Stored data entries:
##########

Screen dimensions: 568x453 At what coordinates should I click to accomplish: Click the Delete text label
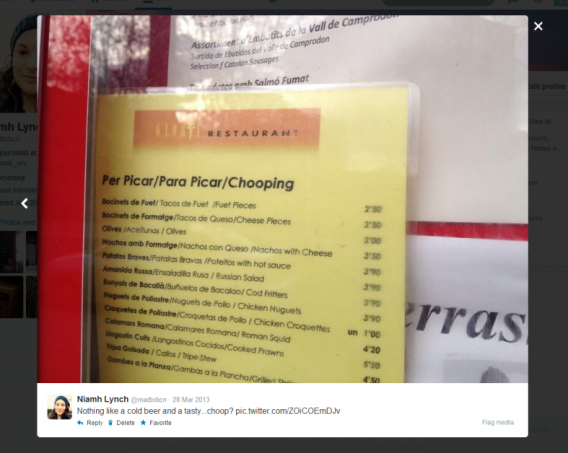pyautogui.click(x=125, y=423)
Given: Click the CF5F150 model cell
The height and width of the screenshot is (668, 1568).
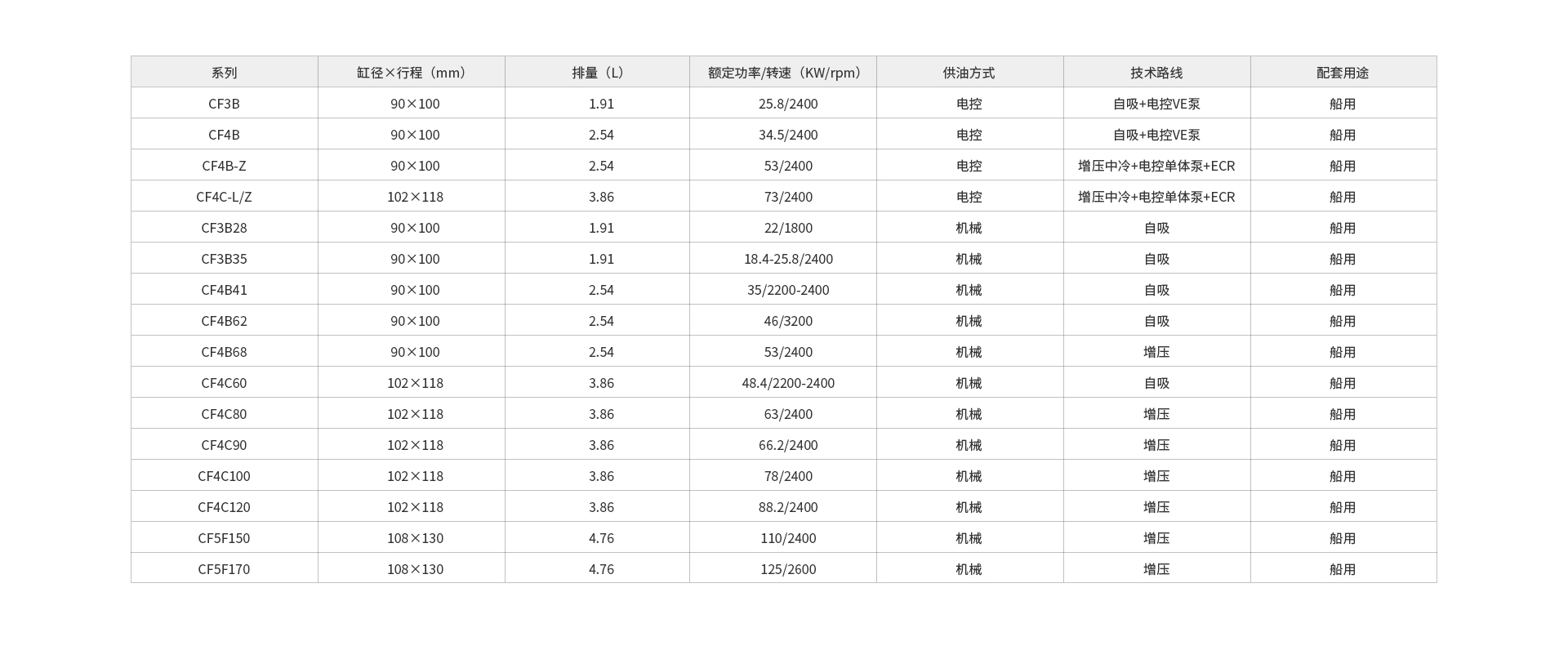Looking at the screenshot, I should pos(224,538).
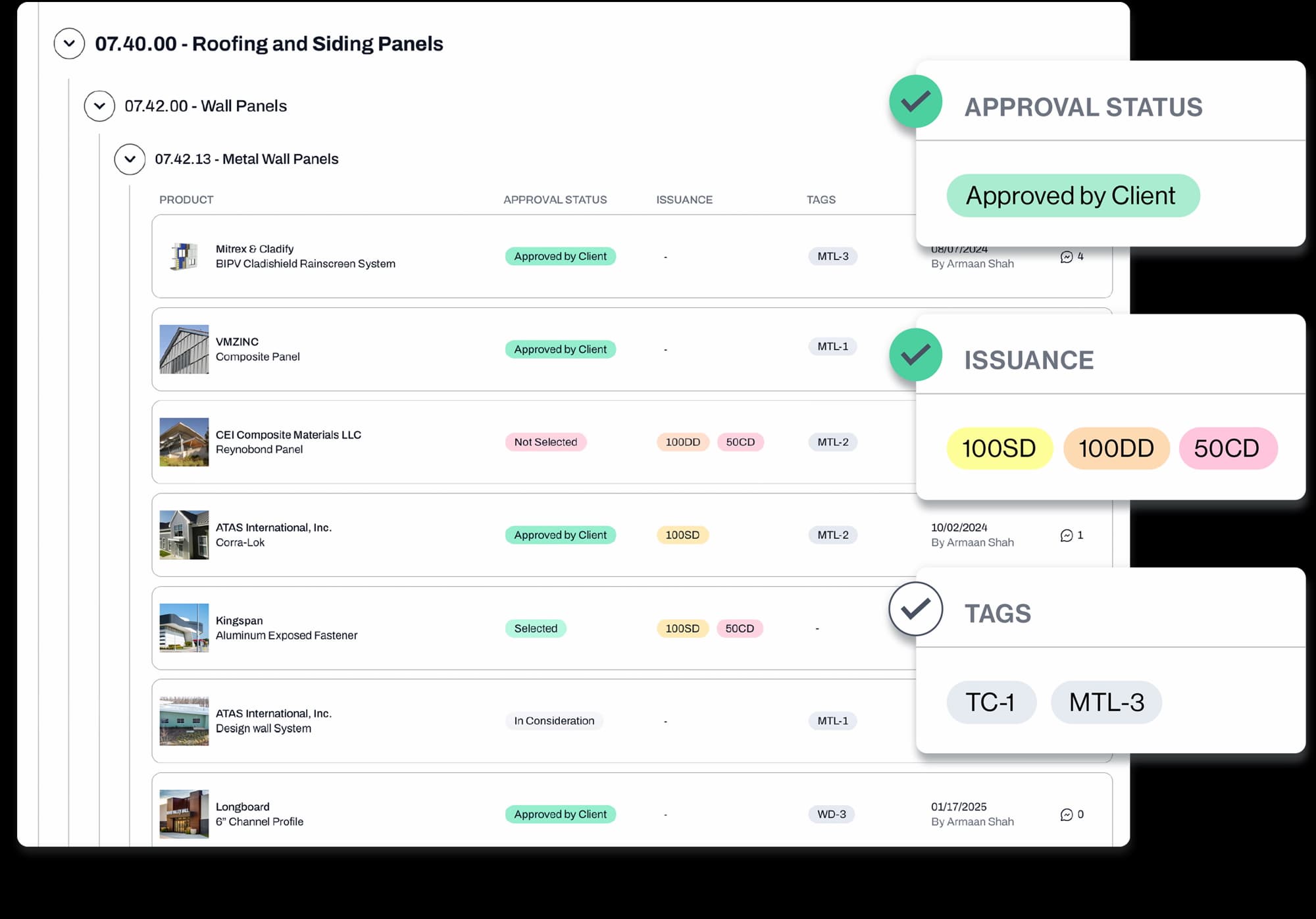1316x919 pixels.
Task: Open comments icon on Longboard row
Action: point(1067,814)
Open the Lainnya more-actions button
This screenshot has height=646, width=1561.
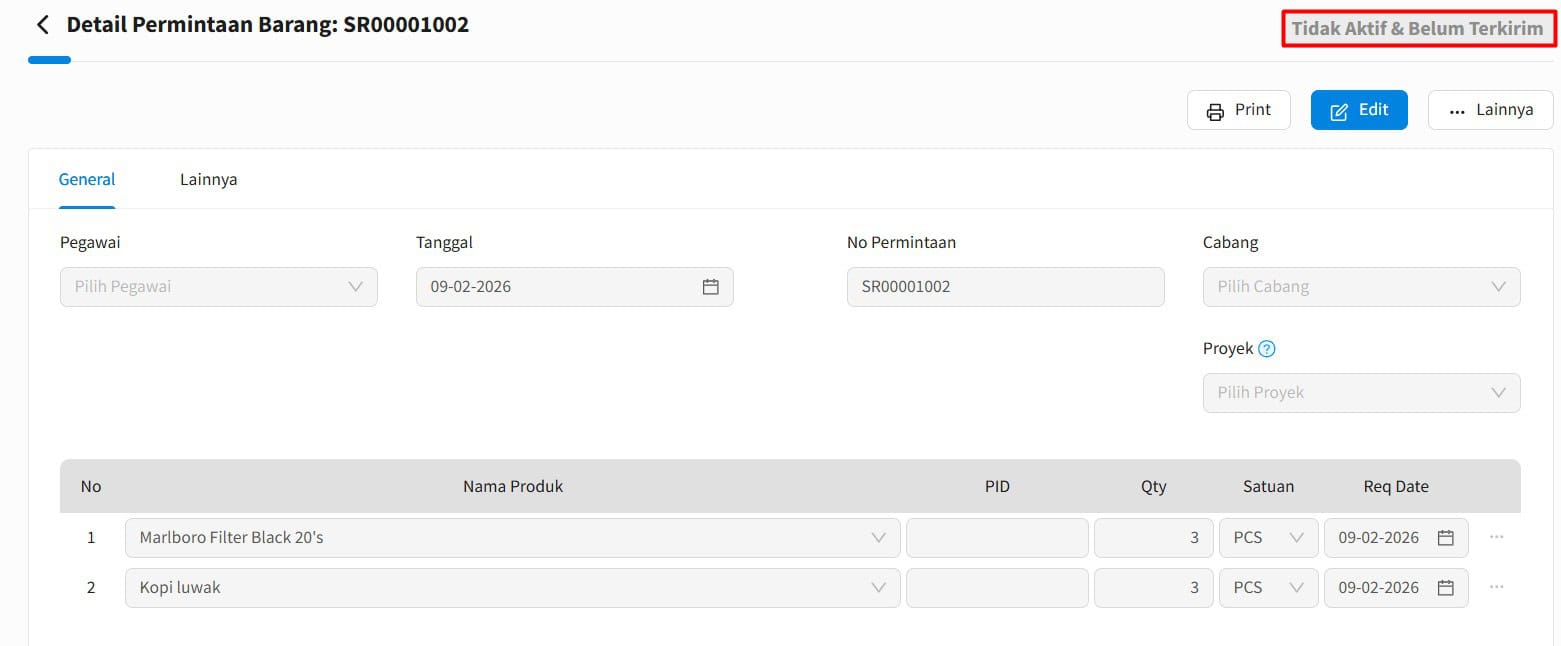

##########

:: Exercise description ::
If pictures are present, they are dropped, and the entries above are written out word for word.

:: Output below ::
Screen dimensions: 568x453 At what coordinates should I click to accomplish: Click the Delete text label
pyautogui.click(x=125, y=423)
Given: Click the CF5F150 model cell
The height and width of the screenshot is (668, 1568).
Looking at the screenshot, I should pos(224,538).
1316x919 pixels.
Task: Open comments icon on Longboard row
Action: point(1067,814)
Open the Lainnya more-actions button
This screenshot has height=646, width=1561.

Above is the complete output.